Whether Milei can do that is beyond the scope of this note. (One challenge is that he has few allies in the Argentine legislature.) But understanding what is happening is important, not only for the 47 million people who live in Argentina, but for everyone else who wants to avoid a similar fate.
The rest of this note is divided into two main sections. The first is a detailed analysis of the balance sheet of the Argentine central bank (BCRA), and the second looks at the general macro problem afflicting Argentina.
The Failure of Financial Repression
Officially, the Argentine government does not borrow much relative to the size of the economy. The consolidated primary budget deficit of the central and provincial governments has come in under 2% of GDP for the past few years. Even after accounting for interest costs, the yearly deficit of around 4% of GDP (about US$20-$25 billion each year in 2018, 2019, 2021, and 2022) is not obviously too high relative to economic conditions.

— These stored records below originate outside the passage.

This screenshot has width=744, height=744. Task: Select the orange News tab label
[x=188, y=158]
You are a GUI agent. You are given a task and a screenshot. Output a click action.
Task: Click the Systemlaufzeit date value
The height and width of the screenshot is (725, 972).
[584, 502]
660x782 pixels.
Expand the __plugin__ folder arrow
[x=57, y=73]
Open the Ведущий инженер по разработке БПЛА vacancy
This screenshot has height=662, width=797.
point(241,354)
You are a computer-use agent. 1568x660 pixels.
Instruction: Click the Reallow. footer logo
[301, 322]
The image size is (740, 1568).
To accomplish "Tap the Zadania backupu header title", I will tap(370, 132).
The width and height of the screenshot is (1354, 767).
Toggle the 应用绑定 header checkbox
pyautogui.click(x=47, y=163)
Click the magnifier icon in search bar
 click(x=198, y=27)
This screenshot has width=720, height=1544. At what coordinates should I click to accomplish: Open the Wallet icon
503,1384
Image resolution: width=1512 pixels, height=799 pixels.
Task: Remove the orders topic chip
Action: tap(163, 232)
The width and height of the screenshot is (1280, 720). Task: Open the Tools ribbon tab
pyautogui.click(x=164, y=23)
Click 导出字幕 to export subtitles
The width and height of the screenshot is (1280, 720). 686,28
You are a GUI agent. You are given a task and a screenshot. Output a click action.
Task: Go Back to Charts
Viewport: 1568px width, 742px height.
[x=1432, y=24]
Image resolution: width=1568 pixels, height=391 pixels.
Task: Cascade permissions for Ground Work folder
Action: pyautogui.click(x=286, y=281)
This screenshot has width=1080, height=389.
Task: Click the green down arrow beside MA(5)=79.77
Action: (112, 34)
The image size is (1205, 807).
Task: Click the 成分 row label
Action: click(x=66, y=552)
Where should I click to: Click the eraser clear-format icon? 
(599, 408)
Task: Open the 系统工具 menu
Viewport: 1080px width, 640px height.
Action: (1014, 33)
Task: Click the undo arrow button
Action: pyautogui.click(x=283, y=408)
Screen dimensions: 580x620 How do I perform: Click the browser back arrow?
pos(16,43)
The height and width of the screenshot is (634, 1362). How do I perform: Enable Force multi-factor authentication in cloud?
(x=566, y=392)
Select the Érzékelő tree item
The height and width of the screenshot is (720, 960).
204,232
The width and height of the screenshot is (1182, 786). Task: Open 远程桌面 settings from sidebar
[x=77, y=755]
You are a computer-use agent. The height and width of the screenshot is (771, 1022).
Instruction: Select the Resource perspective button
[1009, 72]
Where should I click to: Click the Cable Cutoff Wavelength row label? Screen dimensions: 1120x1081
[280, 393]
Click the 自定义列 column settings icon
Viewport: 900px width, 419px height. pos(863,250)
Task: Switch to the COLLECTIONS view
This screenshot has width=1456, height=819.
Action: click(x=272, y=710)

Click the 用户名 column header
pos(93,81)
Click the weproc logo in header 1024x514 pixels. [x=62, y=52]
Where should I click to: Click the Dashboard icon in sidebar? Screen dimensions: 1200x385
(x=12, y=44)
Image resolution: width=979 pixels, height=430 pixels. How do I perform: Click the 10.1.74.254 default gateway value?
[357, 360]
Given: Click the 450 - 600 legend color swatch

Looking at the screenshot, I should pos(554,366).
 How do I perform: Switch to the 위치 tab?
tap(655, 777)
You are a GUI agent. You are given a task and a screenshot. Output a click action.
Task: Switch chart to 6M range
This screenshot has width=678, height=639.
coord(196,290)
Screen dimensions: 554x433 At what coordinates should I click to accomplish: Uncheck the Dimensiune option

But this picture is misleading.
The problem is that the BCRA has been buying Argentine government bonds hand over fist. According to the weekly balance sheet data, the BCRA increased its holdings of government securities by $67 billion between June 7, 2022 and November 30, 2023 (latest available)—with $26 billion of those purchases taking place in just the past two months! For perspective, Argentina’s GDP in 2023 is probably around $500 billion at the current official exchange rate.
In other words, this is not just a case of the central bank monetizing the budget deficit. The scale of purchases is far too large for that. Instead, the BCRA is monetizing the budget deficit and also trying to compensate for capital flight. Argentines have been dumping their holdings of government assets, leaving the central bank as the only buyer available. Whereas historically the BCRA mostly held “nontransferable bills and notes from the national treasury”, the recent buying has consisted almost entirely of “other government securities”.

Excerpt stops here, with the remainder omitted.